[WHAT IS NEEDED]
Everything in the listing except the pictures should be written out exactly.

[DATA FOR THIS TASK]
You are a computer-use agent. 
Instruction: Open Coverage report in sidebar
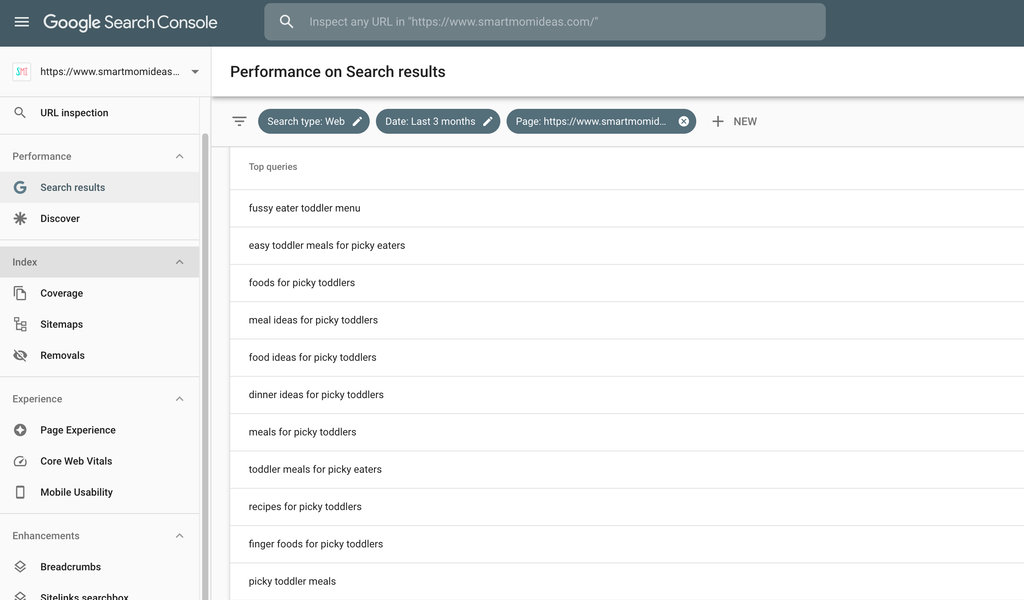61,293
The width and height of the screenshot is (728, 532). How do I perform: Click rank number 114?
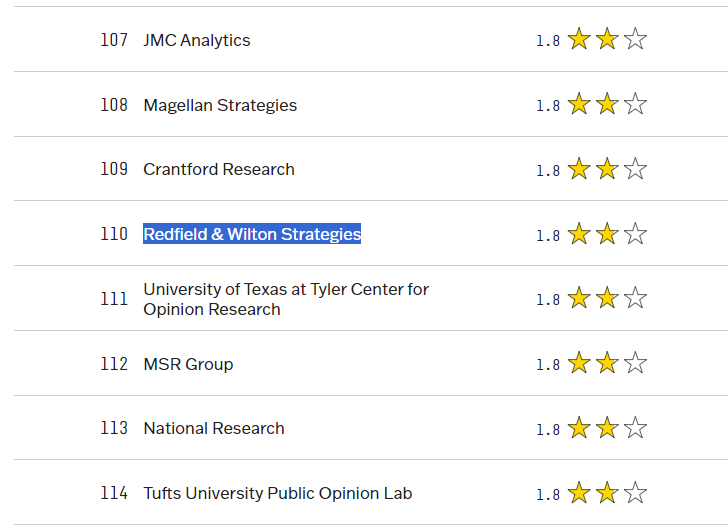pos(114,493)
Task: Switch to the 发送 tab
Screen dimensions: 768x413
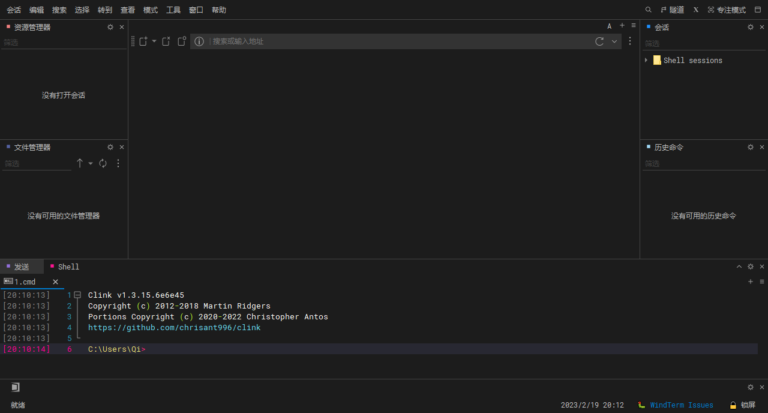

[OUTPUT OF THE TASK]
You are a computer-use agent. 
Instruction: Open Coverage report in sidebar
61,293
The width and height of the screenshot is (728, 532). How do I perform: Click rank number 114?
pos(114,493)
Task: Switch to the 发送 tab
Screen dimensions: 768x413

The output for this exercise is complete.